Leetcode 188. Best Time to Buy and Sell Stock IV

在上一题的基础上延伸一下,如果至多可以交易k次,能获得的最大利润是多少呢?
再将状态转移图延伸一下,比如可以交易三次,那么在原有的基础上可以将公式变为:

B1[i] = max(-prices[i], B1[i-1])
A2[i] = max(A2[i-1], B1[i-1]+prices[i])
B2[i] = max(B2[i-1], A2[i-1]-prices[i])
A3[i] = max(A3[i-1], B2[i-1]+prices[i])
B3[i[ = max(B3[i-1], A3[i-1]-prices[i])
A[i] = max(max(B2[i-1], B1[i-1], B3[i-1])+prices[i], A[i-1])

所以可以总结出一个规律:

A[k][i] = max(A[k-1][i-1], B[k-1][i-1]+prices[i])
B[k][i] = max(B[k-1][i-1], A[k][i-1]-prices[i])

i这个维度可以去掉,所以只需要两个一维数组即可:

class Solution(object):
    def maxProfit(self, k, prices):
        """
        :type k: int
        :type prices: List[int]
        :rtype: int
        """
        res = 0
        if not prices or k <= 0:
            return res
        a = [float('-inf') for i in range(k)]
        b = [float('-inf') for i in range(k)]
        b[0] = -prices[0]
        b_max = b[0]
        for i in range(1, len(prices)):
            for j in range(1, k):
                b_max= max(b[j], b_max)
                b[j] = max(a[j]-prices[i], b[j])
                a[j] = max(b[j-1]+prices[i], a[j])
            b[0] = max(-prices[i], b[0])
            res = max(max(b[0],b_max)+prices[i], res)
        return res

同样地,中间增加其他状态也可以利用状态图解决.

Leetcode 309. Best Time to Buy and Sell Stock with Cooldown

当卖出股票后,至少要休息一天才能进行下一次交易.
Example

Input: prices = [1,2,3,0,2]
Output: 3
Explanation: transactions = [buy, sell, cooldown, buy, sell]

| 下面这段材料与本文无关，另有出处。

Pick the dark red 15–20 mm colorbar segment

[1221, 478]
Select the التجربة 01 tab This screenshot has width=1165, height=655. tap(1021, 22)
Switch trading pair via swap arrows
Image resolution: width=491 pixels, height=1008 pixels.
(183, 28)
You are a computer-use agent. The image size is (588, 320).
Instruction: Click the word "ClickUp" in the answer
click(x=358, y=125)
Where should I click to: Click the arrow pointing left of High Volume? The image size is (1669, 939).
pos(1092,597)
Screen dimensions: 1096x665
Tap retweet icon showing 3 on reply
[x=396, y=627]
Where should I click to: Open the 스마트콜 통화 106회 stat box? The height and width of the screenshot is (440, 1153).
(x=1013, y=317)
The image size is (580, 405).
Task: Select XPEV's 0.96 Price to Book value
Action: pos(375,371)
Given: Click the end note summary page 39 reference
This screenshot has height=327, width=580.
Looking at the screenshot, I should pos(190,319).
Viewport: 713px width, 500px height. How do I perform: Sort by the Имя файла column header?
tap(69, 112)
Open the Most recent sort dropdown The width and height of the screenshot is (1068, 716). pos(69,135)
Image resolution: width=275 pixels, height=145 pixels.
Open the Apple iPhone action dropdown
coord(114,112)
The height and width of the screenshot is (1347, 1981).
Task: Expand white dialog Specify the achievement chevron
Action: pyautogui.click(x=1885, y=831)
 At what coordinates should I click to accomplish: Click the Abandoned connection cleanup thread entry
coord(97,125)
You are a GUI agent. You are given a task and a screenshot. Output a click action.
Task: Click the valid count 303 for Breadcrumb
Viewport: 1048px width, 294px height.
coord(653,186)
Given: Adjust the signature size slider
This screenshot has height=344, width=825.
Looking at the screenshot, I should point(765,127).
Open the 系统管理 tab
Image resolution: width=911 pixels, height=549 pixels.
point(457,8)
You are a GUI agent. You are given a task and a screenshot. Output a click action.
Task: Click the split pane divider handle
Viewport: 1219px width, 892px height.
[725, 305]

这个时候从A状态转移到B后,B无法再直接转到A,而是需要休息,因此设定休息的状态为C,状态转移图如下:

状态转移图

根据转移图又可以得到:

A[i] = max(A[i-1], C[i-1])
B[i] = max(A[i-1]-prices[i], B[i-1])
C[i] = max(B[i-1]+prices[i], C[i-1])

即除了保持自己的状态,不做任何操作外,A状态只能由C转移而来;B状态只能由A进行买入;C状态只能从B状态卖出得来.
同样地,第一天最多只能进行买入操作,因此B[0] = -prices[0],而A持有的收益最大为0, C在第一天不可能有收益,因此初始化负无穷(和前面题目A2,A3类似,可以理解为无效值用以占位).可以获得的最大收益只可能出现在A或者C上,使用数组和不是用数组的代码如下:

class Solution(object):
    def maxProfit(self, prices):
        """
        :type prices: List[int]
        :rtype: int
        """
        # A = [0 for i in range(len(prices))]
        # B = [0 for i in range(len(prices))]
        # C = [0 for i in range(len(prices))]
        A = 0
        C = float('-inf')
        B = -prices[0]
        # B[0] = -prices[0]
        res = 0
        for i in range(1, len(prices)):
            # B[i] = max(A[i-1]-prices[i], B[i-1])
            # A[i] = max(C[i-1], A[i-1])
            # C[i] = max(B[i-1]+prices[i], C[i-1])
            prev_b = B
            B = max(A-prices[i], B)
            A = max(C, A)
            C = max(prev_b+prices[i], C)
            res = max(C, A, res)
        return res

至此,就解决了所有的股票买卖问题.